WETA's Mary Cliff, who had a long-running (over 32 years) show on Saturdays called "Traditions" has been let go, like every other WETA on-air employee, as part of the sudden shift to Classical.

[identity profile] wilhelmina-d.livejournal.com 2007-01-23 01:40 am (UTC)(link)
That's so awful. I loved that show. I also hate the move. Why do they mess with this stuff?

[identity profile] meapet.livejournal.com 2007-01-23 01:48 am (UTC)(link)
I'll quote my friend Vince "Another reason to hate Dan Snyder"

[identity profile] acroyear70.livejournal.com 2007-01-23 01:59 am (UTC)(link)
Yeah. Thanks to Snyder's insistence (and then backing down), 104.1 was effectively overpriced.

But really, now that everybody is owned by a public company on Wall Street, everybody is subject to Wall Street Expectations. Its not enough to be hugely profitable (which classical music easily can be, since their are far fewer royalty rates to pay over contemporary music - most of the music is "trad"). Not even $19 million profit a year (some pop stations will kill for that rate, though I've not seen that number verified).

One must have ever-increasing profits. Classical music is doomed to never fit that. Costs of people, costs of license, reduction of listeners, reduction of listener value (advertisers don't advertise well to "old" people) - it all means that classical music is a forever-losing format. WGMS only got to where it did by being the only one in the area (with WETA dropping its classical lineup 2 years ago - being unable to compete).

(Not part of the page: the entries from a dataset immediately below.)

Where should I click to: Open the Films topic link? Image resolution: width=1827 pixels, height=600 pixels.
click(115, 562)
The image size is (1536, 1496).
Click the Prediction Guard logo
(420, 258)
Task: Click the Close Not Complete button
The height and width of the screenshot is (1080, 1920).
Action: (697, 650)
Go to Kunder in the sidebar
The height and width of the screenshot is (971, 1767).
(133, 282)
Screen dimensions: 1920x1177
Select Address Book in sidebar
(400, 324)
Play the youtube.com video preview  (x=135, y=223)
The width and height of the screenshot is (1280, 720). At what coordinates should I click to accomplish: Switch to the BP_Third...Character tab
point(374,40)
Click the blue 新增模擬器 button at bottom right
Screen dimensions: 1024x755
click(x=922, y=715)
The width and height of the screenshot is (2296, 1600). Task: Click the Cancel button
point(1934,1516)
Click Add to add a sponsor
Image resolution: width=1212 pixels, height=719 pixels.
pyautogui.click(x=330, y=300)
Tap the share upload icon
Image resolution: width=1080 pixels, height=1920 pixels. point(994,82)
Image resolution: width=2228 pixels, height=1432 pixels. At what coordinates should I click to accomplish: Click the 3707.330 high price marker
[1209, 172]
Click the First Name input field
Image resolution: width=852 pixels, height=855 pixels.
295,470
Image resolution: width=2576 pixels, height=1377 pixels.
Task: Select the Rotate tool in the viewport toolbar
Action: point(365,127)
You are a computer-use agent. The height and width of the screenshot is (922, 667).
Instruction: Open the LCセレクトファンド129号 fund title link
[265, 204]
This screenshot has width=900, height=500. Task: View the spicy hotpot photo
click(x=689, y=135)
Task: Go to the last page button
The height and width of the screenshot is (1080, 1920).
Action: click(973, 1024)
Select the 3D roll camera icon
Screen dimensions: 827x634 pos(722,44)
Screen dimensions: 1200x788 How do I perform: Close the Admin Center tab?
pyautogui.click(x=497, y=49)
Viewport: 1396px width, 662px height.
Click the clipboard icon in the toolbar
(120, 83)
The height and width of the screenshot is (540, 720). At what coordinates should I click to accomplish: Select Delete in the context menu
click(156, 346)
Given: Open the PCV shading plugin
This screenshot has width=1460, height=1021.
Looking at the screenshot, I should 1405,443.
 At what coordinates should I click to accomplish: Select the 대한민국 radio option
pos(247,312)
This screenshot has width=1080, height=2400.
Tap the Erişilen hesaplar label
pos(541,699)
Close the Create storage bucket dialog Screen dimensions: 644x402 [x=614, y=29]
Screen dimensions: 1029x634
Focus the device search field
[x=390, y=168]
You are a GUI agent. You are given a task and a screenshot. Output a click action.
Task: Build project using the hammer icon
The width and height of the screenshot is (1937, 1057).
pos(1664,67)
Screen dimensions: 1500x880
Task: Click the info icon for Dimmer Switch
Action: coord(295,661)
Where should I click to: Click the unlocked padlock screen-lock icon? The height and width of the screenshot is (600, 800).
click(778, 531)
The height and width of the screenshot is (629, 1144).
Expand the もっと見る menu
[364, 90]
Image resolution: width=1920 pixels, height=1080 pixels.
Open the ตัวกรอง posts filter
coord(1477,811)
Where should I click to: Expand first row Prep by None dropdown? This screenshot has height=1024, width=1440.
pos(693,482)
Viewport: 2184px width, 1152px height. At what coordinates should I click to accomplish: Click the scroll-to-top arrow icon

In short, it got as profitable as it was ever going to, and Bonneville's attitude is to drop it before it drops itself.

Like any public company.

[identity profile] thelongshot.livejournal.com 2007-01-23 06:06 am (UTC)(link)
Which is why blaming Dan Snyder for this one is pretty much blaming the symptom, and not the actual disease.

Fact is, Snyder wouldn't have been interested in it if it wasn't up for sale in the first place, not to mention that the station already got moved off of one frequency.